Show all lines below holding the string "value".

--- START ---

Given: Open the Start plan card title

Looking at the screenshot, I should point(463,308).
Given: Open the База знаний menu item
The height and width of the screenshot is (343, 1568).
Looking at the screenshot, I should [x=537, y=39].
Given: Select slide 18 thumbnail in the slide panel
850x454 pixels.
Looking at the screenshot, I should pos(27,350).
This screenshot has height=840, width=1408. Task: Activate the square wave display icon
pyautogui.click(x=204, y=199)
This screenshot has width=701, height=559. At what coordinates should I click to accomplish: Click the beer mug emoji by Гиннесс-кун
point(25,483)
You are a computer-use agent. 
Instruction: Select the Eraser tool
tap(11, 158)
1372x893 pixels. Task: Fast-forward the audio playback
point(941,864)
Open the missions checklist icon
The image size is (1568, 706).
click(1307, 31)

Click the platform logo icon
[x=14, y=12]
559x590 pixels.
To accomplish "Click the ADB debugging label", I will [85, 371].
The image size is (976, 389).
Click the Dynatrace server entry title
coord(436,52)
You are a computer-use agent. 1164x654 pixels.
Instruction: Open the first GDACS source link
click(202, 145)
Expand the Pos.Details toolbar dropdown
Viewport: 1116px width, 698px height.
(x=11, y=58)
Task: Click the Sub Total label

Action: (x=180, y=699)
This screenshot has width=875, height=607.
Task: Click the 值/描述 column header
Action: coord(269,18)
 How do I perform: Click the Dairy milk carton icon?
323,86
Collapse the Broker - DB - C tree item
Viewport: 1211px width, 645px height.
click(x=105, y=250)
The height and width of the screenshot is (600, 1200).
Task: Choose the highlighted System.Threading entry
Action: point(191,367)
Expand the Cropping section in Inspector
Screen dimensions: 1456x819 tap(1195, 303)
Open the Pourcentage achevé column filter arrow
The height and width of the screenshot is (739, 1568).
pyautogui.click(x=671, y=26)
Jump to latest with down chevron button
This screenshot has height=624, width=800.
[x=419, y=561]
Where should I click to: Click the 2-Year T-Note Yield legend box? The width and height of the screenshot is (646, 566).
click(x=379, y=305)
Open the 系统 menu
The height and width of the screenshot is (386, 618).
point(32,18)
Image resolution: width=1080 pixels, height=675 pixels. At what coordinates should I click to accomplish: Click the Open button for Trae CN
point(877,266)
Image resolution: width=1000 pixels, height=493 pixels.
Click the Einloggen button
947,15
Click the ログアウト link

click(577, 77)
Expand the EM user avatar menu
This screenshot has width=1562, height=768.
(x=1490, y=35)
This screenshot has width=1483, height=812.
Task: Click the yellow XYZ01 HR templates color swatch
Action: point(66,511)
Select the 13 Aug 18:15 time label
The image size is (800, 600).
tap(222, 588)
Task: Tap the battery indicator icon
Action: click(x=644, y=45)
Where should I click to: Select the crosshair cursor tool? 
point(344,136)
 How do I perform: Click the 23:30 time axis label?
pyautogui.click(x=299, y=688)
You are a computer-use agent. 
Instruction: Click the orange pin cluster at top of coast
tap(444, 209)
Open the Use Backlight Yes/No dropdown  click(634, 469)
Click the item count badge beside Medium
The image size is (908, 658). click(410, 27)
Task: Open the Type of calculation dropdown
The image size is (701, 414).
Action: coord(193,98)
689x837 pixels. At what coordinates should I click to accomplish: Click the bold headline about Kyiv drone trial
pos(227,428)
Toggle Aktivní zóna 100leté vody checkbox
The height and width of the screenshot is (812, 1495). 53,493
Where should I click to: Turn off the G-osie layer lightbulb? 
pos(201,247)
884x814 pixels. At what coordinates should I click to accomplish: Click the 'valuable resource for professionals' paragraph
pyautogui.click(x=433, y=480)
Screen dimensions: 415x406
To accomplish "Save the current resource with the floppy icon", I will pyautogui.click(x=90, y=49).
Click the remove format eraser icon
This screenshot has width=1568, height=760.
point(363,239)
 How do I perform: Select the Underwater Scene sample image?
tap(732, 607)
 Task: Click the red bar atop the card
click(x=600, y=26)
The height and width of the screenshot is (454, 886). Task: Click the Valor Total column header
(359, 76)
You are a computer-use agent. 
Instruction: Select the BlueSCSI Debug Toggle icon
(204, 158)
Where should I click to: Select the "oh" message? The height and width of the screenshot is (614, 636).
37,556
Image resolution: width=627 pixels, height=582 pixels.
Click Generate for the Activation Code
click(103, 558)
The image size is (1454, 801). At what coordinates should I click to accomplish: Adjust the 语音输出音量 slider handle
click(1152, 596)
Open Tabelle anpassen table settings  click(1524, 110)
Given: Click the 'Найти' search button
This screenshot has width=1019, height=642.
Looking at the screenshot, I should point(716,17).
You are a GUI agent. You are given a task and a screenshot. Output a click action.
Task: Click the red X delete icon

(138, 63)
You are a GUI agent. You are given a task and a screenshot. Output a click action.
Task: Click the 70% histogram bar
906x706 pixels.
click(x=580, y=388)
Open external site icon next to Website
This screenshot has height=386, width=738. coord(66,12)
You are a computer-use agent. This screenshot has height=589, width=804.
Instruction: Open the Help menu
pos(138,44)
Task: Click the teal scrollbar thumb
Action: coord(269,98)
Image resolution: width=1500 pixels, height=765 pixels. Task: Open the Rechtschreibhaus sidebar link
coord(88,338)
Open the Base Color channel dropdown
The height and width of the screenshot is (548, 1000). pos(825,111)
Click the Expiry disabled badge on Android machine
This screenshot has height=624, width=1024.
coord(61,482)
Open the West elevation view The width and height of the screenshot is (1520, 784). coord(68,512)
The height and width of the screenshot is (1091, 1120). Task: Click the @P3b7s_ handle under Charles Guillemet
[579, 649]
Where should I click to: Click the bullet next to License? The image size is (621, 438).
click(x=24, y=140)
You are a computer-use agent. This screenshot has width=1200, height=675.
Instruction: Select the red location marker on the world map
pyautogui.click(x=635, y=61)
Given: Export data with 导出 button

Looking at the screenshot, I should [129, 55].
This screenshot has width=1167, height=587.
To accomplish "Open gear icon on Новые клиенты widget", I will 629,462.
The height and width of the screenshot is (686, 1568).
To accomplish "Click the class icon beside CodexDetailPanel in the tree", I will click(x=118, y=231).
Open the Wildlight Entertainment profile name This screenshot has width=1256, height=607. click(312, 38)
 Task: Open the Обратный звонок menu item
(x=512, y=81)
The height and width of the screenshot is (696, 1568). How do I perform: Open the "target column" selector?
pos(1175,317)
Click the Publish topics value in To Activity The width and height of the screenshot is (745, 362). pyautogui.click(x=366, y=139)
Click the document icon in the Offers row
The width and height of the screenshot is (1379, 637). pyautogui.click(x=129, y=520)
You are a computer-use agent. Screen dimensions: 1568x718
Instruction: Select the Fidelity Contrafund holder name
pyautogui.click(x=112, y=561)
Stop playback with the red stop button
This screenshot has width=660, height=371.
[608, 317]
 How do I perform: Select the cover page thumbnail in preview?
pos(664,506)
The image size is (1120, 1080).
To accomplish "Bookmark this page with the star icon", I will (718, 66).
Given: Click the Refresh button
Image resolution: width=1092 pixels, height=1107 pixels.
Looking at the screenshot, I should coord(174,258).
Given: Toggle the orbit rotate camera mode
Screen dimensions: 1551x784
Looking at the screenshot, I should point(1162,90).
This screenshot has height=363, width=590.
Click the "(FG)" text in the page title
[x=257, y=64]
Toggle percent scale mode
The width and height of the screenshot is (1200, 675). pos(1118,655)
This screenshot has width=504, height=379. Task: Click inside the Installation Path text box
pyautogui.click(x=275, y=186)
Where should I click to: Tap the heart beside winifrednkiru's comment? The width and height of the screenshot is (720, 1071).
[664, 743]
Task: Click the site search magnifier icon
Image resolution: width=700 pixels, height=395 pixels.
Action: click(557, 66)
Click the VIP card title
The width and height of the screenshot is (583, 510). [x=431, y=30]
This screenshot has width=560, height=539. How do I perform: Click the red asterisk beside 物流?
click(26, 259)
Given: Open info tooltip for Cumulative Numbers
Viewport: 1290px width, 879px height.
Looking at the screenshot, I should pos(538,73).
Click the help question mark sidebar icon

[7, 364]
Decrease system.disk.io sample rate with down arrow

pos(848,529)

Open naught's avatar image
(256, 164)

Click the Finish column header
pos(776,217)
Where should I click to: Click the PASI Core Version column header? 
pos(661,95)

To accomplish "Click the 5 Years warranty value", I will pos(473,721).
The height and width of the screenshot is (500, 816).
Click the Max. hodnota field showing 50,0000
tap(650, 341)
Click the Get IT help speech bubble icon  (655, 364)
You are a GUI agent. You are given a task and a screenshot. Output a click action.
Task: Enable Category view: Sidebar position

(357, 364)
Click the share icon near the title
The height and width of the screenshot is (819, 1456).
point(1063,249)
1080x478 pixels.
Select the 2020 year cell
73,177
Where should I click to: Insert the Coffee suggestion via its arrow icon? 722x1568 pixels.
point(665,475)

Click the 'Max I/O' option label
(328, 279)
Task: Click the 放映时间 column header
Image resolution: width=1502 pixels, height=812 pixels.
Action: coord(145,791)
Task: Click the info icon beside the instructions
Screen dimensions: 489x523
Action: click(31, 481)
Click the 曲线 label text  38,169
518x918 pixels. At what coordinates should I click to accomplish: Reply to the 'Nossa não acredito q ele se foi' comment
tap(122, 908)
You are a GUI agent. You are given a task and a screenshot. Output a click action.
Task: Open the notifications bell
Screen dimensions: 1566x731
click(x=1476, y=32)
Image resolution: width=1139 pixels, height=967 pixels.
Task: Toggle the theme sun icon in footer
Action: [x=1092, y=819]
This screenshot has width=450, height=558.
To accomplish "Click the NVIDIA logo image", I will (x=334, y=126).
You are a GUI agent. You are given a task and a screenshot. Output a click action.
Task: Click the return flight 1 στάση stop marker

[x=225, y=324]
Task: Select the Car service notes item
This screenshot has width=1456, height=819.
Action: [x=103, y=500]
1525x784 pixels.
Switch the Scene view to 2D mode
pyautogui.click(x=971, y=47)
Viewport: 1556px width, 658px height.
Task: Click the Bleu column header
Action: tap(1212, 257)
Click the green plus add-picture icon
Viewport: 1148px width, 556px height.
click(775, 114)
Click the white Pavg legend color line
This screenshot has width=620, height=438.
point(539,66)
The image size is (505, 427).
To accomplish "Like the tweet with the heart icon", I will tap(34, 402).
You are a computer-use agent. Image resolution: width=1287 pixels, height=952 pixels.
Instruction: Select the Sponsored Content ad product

--- END ---

* _EXERCISE SOLUTION_:
Click the Publish topics value in To Activity The width and height of the screenshot is (745, 362). pyautogui.click(x=366, y=139)
To accomplish "Click the 5 Years warranty value", I will pos(473,721).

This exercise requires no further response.